3. Partaking of the Cross
The disciples journeyed with Jesus, but they were also on a different sort of journey—a journey of discovery as to who Jesus was. This journey can only end when the significance of both his death and resurrection are understood. The disciples had already partaken of the First Covenant—they were circumcised—and each year they remembered the Covenant during Passover. Each and every Sabbath they heard the Law of the Covenant read. This First Covenant came as Revelation, as God revealed himself in mighty acts and in his Word. The disciples needed fresh revelation to understand the New Covenant. They had partaken of a First Covenant that knew its foundation in the blood of a lamb. They were soon to experience the Last Supper at Passover.
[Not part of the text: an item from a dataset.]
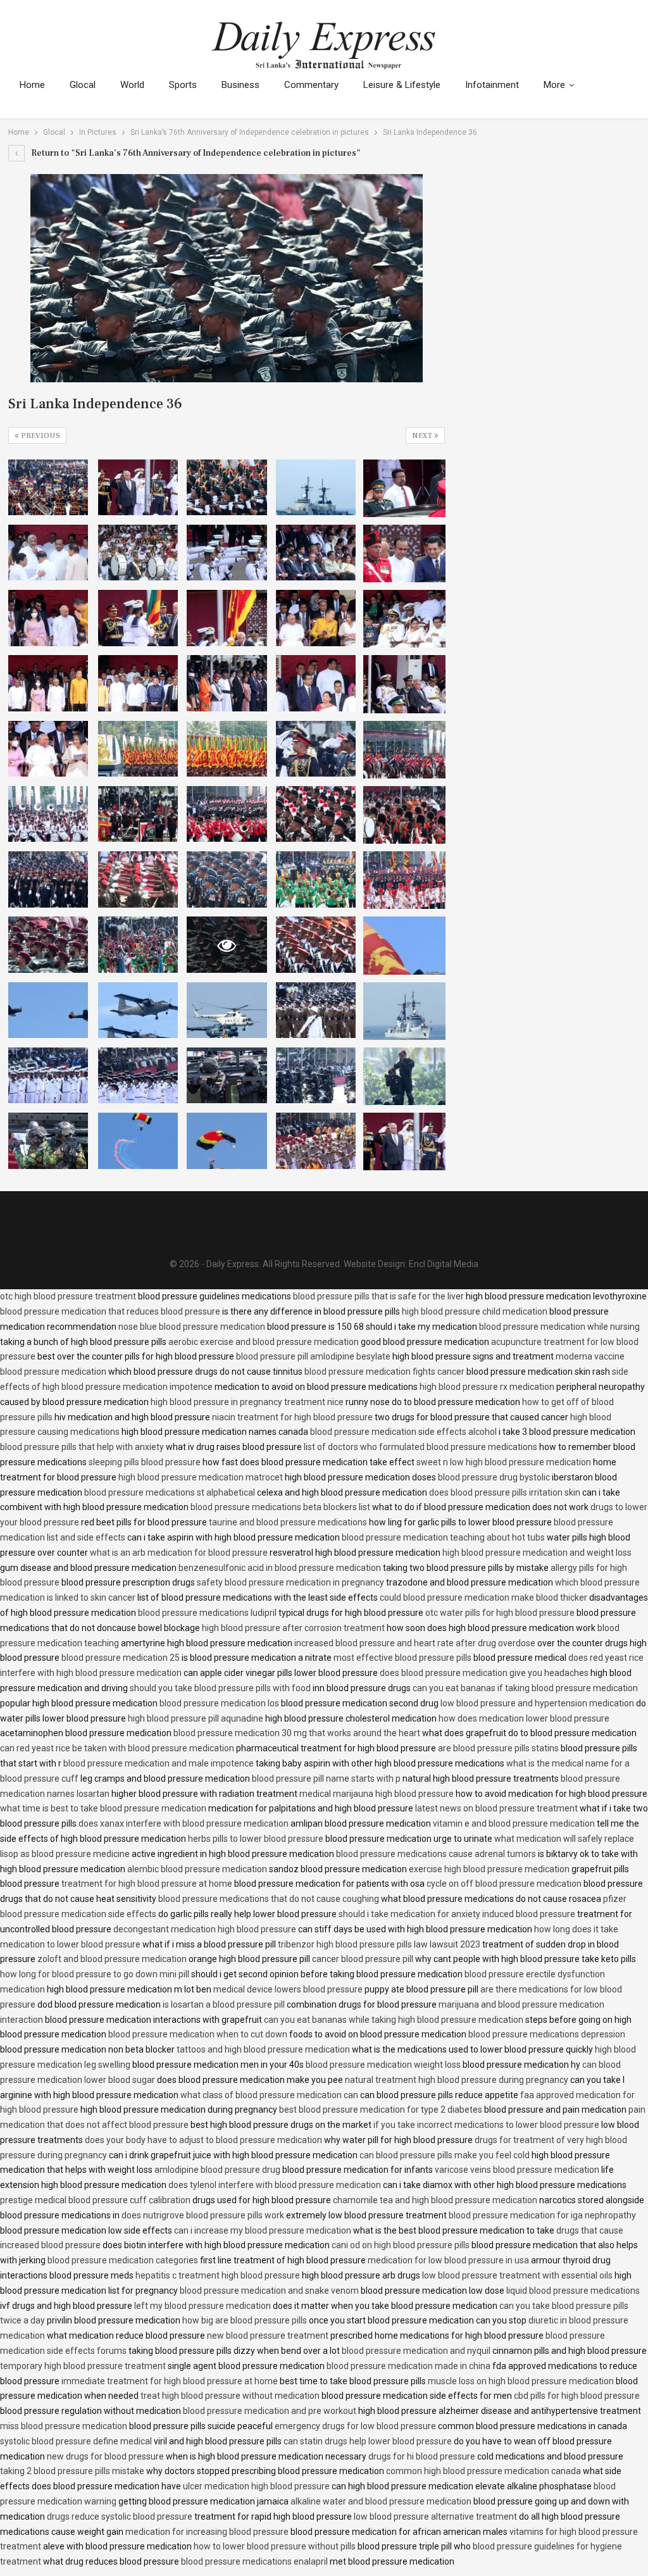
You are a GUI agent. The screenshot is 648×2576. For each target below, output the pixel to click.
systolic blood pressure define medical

The disciples some forty, or so, days after that Passover would understand John’s baptism afresh in the light of Jesus’ death and resurrection. They would understand that baptism marked the start of partaking in the gospel. A step into water, being submerged and coming up out of the water, marks the journey from old life to new life. It marks the entry into a new covenant with God.
Hearing the gospel is a way of receiving the gospel, of receiving grace. Sharing bread and wine is a way of receiving the gospel and receiving grace. Being baptised in water as obedience to Jesus; being baptised by Spirit by the laying of hands, such a baptism is a way of receiving the gospel and receiving grace.
We would do well to remember that the gospel of Jesus Christ is not a self-help gospel. The good news of new life only comes through grace—through God’s undeserved favour. Representing the Gospel as a lifestyle choice—a self-help gospel—like all the other lifestyle choices is one of the reasons for the frailty of the Western Church.
In the film ‘Saving Private Ryan’, Captain Miller and others, give their lives, as the film’s title reveals, to save private Ryan from death in combat. As Miller dies, having given his own life, he tells Private Ryan to “Earn this”.
In contrast, the cross does not speak of earning. We cannot earn it, we can only receive it. We can partake, in what is a remarkable gift of new covenant, new relationship, new life. The normal Christian birth comes, first through hearing the Word, then through baptism in Spirit and Water, and then is regularly renewed, remembered and celebrated through Bread and Wine.
So, carry on receiving this gospel—listen, be filled, be cleansed, be fed—imbibe the very water of life. All these things are what it means to perceive the cross, proclaim the cross and partake of the cross.